Extracted records: Begin
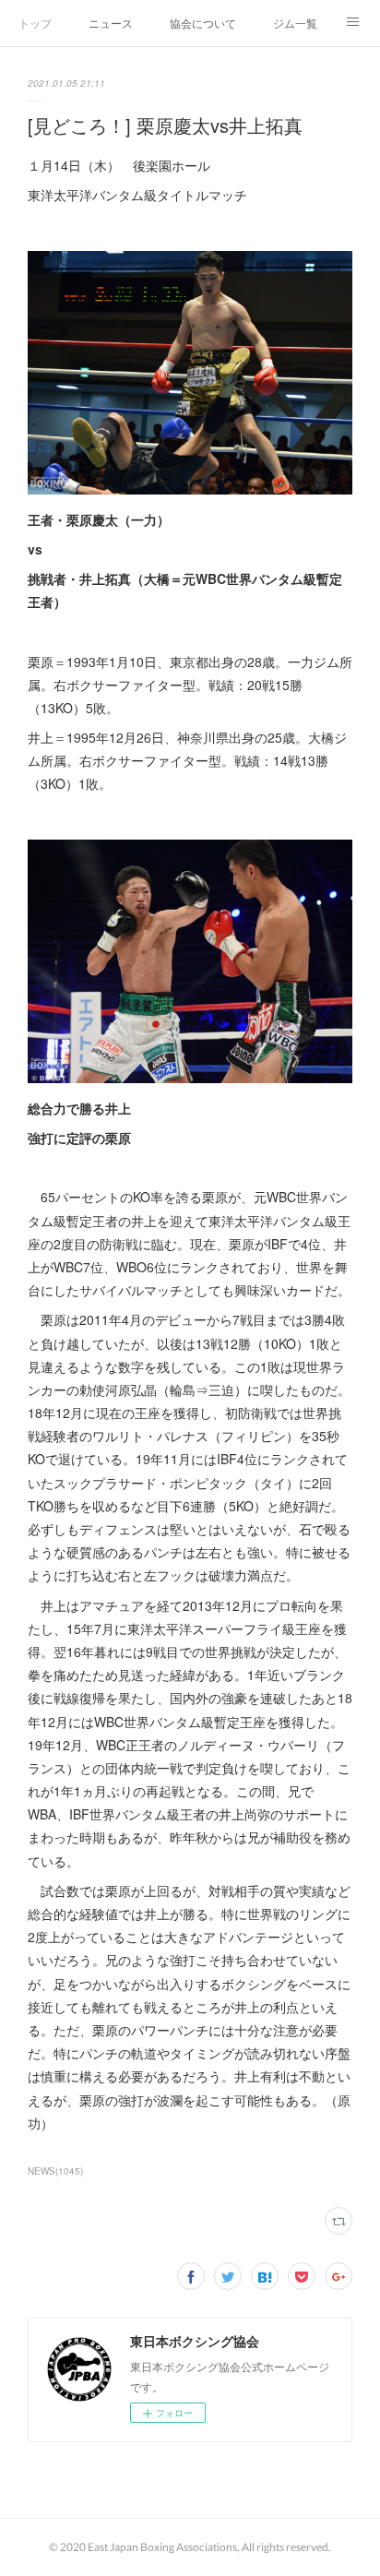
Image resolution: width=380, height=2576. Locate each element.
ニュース (111, 22)
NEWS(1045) (55, 2171)
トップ (35, 22)
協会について (203, 22)
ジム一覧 (295, 22)
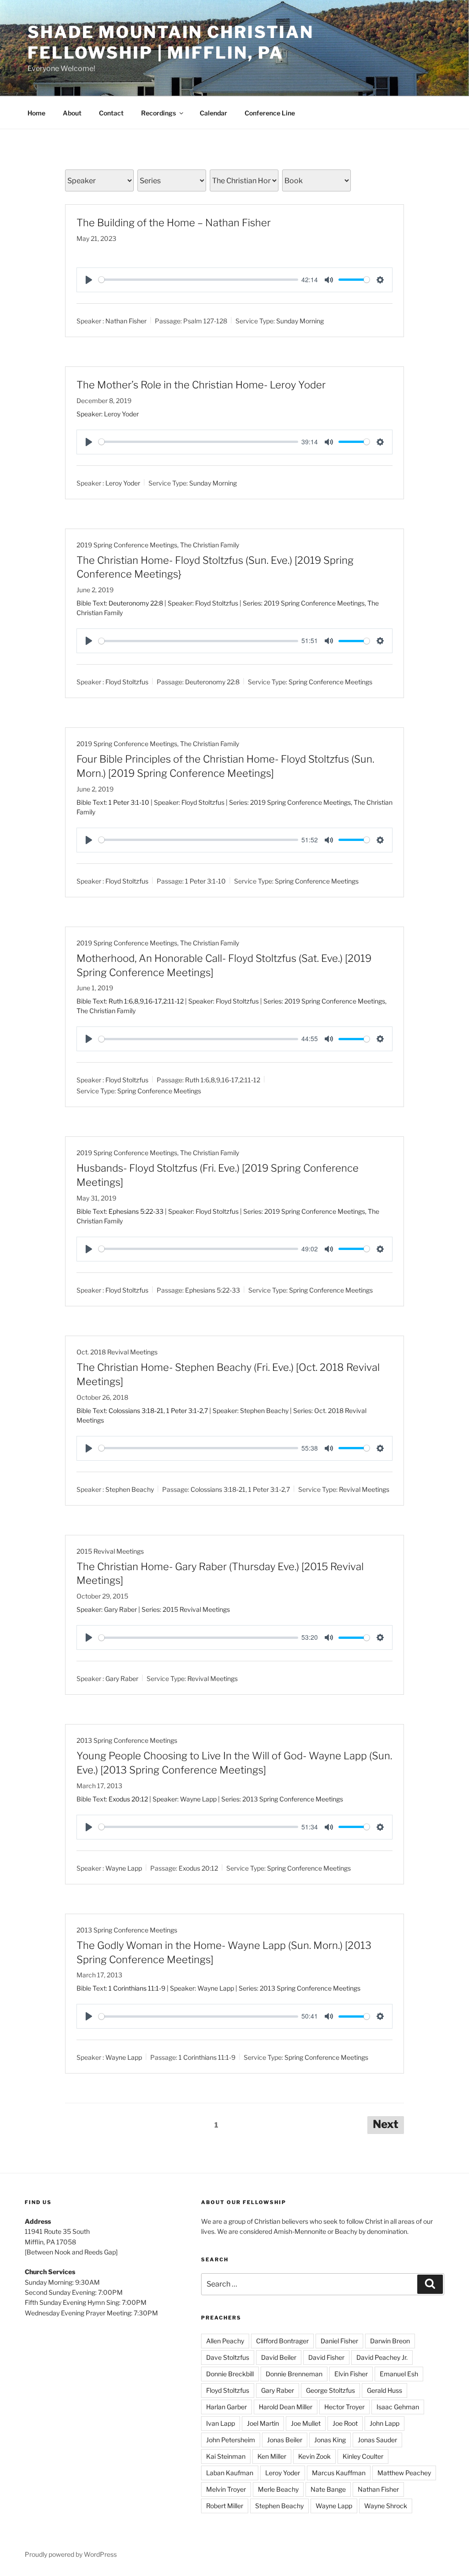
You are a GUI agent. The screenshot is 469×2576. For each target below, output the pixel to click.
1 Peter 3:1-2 (184, 1410)
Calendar (213, 113)
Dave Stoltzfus (227, 2357)
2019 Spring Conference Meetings (126, 545)
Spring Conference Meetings (330, 682)
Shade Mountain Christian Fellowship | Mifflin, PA (170, 42)
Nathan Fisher (126, 321)
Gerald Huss (384, 2390)
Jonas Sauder (377, 2440)
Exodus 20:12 (128, 1799)
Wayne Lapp (123, 1868)
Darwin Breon (390, 2341)
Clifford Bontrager (282, 2341)
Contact (111, 113)
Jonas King (330, 2440)
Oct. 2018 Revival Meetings (117, 1352)
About (72, 113)
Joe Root (345, 2423)
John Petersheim (230, 2440)
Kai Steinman (225, 2456)
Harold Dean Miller (285, 2407)
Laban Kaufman (229, 2473)
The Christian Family (209, 545)
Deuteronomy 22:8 (136, 603)
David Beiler (278, 2357)
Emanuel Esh (399, 2374)
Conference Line (270, 113)
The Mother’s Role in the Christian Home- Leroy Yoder (201, 385)
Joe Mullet (306, 2423)
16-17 (153, 1001)
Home (36, 113)
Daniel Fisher (339, 2341)
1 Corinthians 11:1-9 (137, 1988)
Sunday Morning (300, 321)
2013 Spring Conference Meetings (126, 1740)
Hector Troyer (344, 2407)
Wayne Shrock (385, 2506)
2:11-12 (173, 1001)
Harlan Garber (226, 2407)
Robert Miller (224, 2506)
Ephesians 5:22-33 (136, 1211)
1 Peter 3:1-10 (129, 802)
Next (385, 2124)
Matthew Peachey (404, 2473)
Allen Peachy (225, 2341)
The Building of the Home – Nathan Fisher (173, 223)
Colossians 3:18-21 (136, 1410)
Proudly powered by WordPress (71, 2554)
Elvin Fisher (351, 2374)
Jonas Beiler (284, 2440)
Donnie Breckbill (230, 2374)
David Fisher (326, 2357)
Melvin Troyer (226, 2489)
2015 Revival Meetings (110, 1551)
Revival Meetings (364, 1489)
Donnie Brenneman (294, 2374)
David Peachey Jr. (382, 2357)
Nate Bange (328, 2489)
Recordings (158, 113)
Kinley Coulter (363, 2456)
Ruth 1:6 (121, 1001)
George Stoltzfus (330, 2390)
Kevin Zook (314, 2456)
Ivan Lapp (220, 2423)
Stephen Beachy (129, 1489)
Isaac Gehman (397, 2407)
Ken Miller (271, 2456)
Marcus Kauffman (338, 2473)
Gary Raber (121, 1678)
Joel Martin (263, 2423)
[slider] (198, 279)
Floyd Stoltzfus (126, 682)
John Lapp (384, 2423)
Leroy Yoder (122, 482)
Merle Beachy (278, 2489)
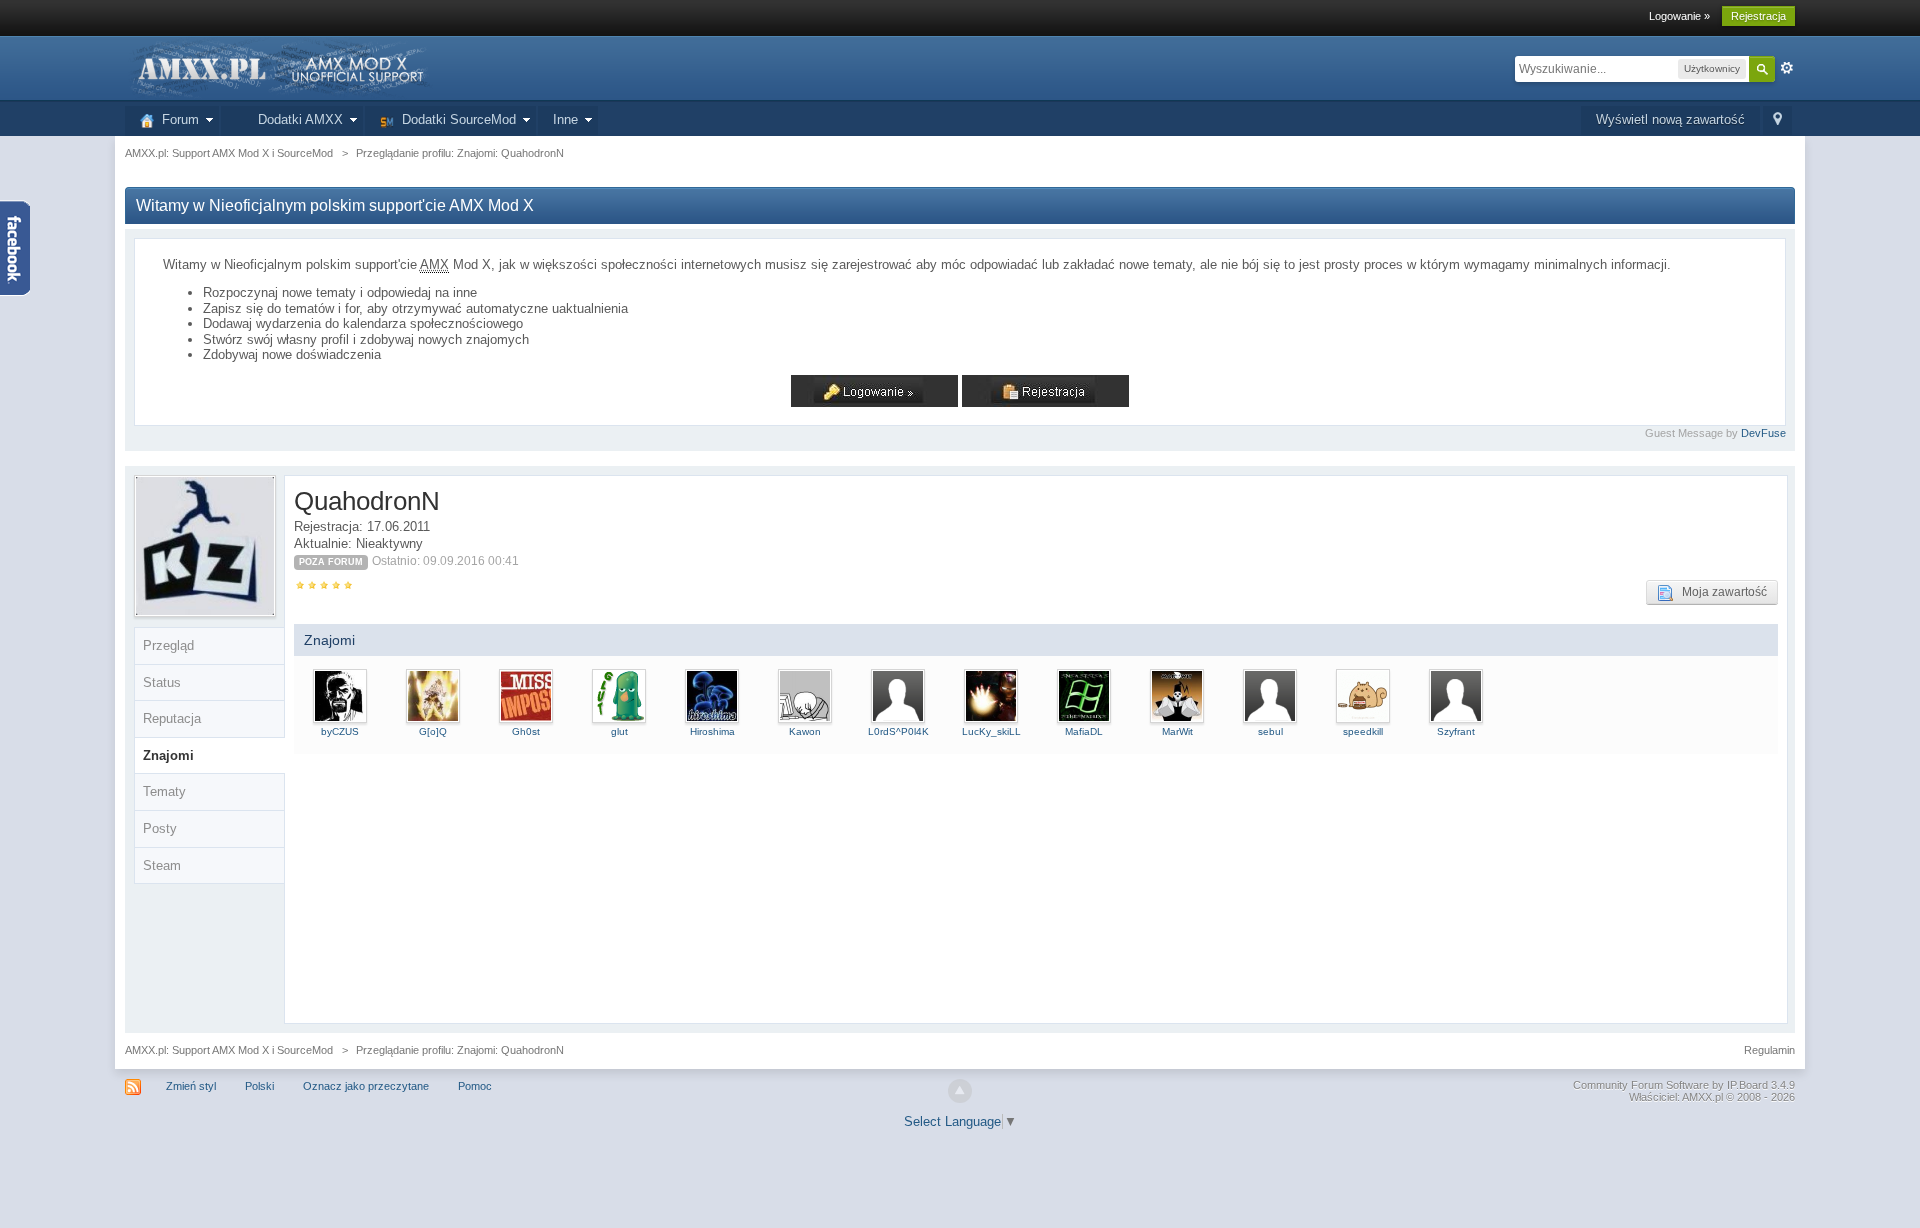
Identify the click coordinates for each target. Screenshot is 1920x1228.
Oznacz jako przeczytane (366, 1086)
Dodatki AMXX (296, 119)
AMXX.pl (1702, 1097)
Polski (259, 1086)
Extracted records: End
#### [Required action]
Among the entries above, determine how many lines contain "Leroy", then output only that number.

#### [Output for this task]
2